A PyTorch MaxPool2D Worked Example

One of my job responsibilities is to teach engineers and data scientists how to use the PyTorch neural network code library. There are many examples of how the max pooling in a CNN works, but they tend to be too generic (not specific to PyTorch), or too specific (a very low-level explanation of the library functions).

Here’s an example that I use. The demo sets up an input of a simple 4×4 grayscale (1 channel) image with dummy pixel values 0 through 15. The demo sets up a MaxPool2D layer with a 2×2 kernel and stride = 1 and applies it to the 4×4 input.

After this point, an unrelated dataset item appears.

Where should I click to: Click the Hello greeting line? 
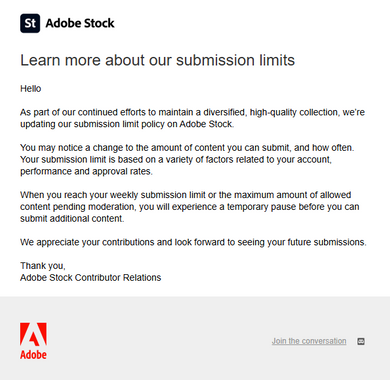[31, 89]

The diagram shows how applying the max pooling layer results in a 3×3 array of numbers. Using max pooling has three benefits. First, it helps prevent model over-fitting by regularizing input. Second, it improves training speed by reducing the number of parameters to learn. Third, it provides basic translation invariance.

The demo leaves out a ton of optional details but the point of my demo is to explain how PyTorch max pooling works, not to dive into the details.

Other kinds of pooling. Left: A pickup truck in a pool. Right: A pool in a pickup truck.

Demo code:

# maxpool_demo.py
# PyTorch 1.10.0-CPU Anaconda3-2020.02  Python 3.7.6
# Windows 10/11 

import numpy as np
import torch as T
device = T.device('cpu')

print("\nBegin PyTorch max pooling demo ")

x = np.arange(16, dtype=np.float32)
x = x.reshape(1, 1, 4, 4)  # bs, channels, height, width
X = T.tensor(x, dtype=T.float32).to(device)
print("\nSource input: ")
print(X)

pool1 = T.nn.MaxPool2d(2, stride=1)
z1 = pool1(X)
print("\nMaxPool with kernel=2, stride=1: ")
print(z1)

pool2 = T.nn.MaxPool2d(2, stride=2)
z2 = pool2(X)
print("\nMaxPool with kernel=2, stride=2: ")
print(z2)

print("\nEnd max pooling demo ")

This entry was posted in PyTorch. Bookmark the permalink.

1 Response to A PyTorch MaxPool2D Worked Example

Thorsten Kleppe says:

March 30, 2022 at 5:28 am

Nice explanation of how max pooling works.

I am currently trying to build a more advanced version of my CNN implementations. The biggest problem I see is the extreme computational load which increases with additional pooling. The idea is that with a stride 2 in the convolution step, the pooling step can be compensated more cheaply.

Would you give that idea a chance?